I'd like to start this post by thanking my teams.

The folks doing CloudSec, AppSec, SecOps. You know who you are.

The folks alongside me on team CISO, our engineering leadership, product leadership, and clinical leadership.

The folks doing privacy engineering, vendor management, and compliance.

The folks working the service desk helping our teammates and the systems engineers wrangling our legacy tech stacks.

You all make work worthwhile and the relationships with you help keep gas in my tank.

A few thoughts stand out in my experience of teamwork

1. Team Habits are Multipliers
2. Vulnerability Unlocks Sustainability
3. Networking Empowers Collaboration

Team Habits are Multipliers

On the security teams at apree we've adopted some key team habits that we're still nurturing which have really helped us stay organized and connected to one another. They've also helped us stay focused on the trifecta of paying down tech debt/reducing toil, accomplishing priority roadmap projects, and being available to be present teammates for those who need to work with us and collaborate.

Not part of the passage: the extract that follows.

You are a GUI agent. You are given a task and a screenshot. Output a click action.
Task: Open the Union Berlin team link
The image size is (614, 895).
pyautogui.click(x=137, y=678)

Some of our habits that are useful:

• Documentation - standards on what to document, where to store, how to format.
• Runbook all the things and tie runbooks into daily checklist templates which are used to help on-call folks remember and do all the things that are part of keeping the security lights on.
• Sprint / Kanban and all the associated rituals. Also learning here there if your sprints are right sized it makes the rituals a lot more meaningful (IE backlog grooming when a sprint is over capacity isn't nearly as helpful as when you actually have a little slack to take up some more work).
• Team health monitors. We go through a process each quarter as a full team to check in on how we're doing as a team following this Atlassian process which has been very worthwhile in identifying where we need to adapt to improve the health of the team.
• Team offsites. Really help us better understand each other and who we are as people. We typically tie these into training opportunities and try to include team member significant others for meals / activities.
• Triaging processes and dedicated slack channels for different types of needs. Having one or two security slack channels works fine for people asking for general security help or to raise org awareness. For us having specific slack channels for different team collaborations and a designated channels to watch incoming tickets to triage, merge requests to review, etc has really helped our SLO's with various teams.
• One on one agendas. I really like to follow Trip Longworth 's One on One agenda which seeds conversation with those I'm meeting with on things like: what's most important to discuss, touching base on followups, identifying recent wins, naming worries, giving org updates, and having some weird manager questions tied in.

Vulnerability Unlocks Sustainability

I'm not quite sure how to say it so I'll just throw it out there. Be vulnerable and encourage your team members in being vulnerable by being receptive to their vulnerability. As security people we often don't feel like we understand or know things enough, feel incredibly whelmed at all the attack surface that needs addressing, and have a barrage of priorities. Being honest when we're in burnout mode with each other, not sure on a remediation plan, or where we're feeling org stress building up are all useful conversations. It's only by raising the issues and getting them out in direct sunlight that we're able to iterate and improve. It's sometimes frustrating because getting out of burnout mode and changing org culture take time and consistency. Something the health monitor process helps with is seeing what things keep coming up for us in the times we're being vulnerable so that we can be more intentional in addressing. We've seen real progress in our quarter over quarter health checks in some key areas (and also still have some that we're trying to bend the curve on). Worth saying all change on a team is a team sport and everyone has agency in making the changes desired happen.

Networking Enables Collaboration

One of my go to publications for refilling the well of inspiration is this HBR article on how leaders create and use networks . It breaks apart three different types of networking which are very useful for all security teams to understand and use:

1. Operational Networking - used for getting work done efficiently. Built through mostly internal relationships. Get to know who does what, what are their processes/preferences, care about them as a person. Know what they care about and what their goals are.
2. Personal Networking - used to develop talent, grow careers. Also helpful in sourcing operational and strategic networking opportunities.
3. Strategic Networking - used to understand big picture trends, understand how others are addressing the same challenges, getting insight into game changers. Conferences come to play here, security communities, etc.

Security is a team sport and what I've found is that these different types of networking really help collaboration occur both within and outside of where I work. The folks I collaborate with often become key resources for my personal growth and the growth of those I care about on my team or in the broader community.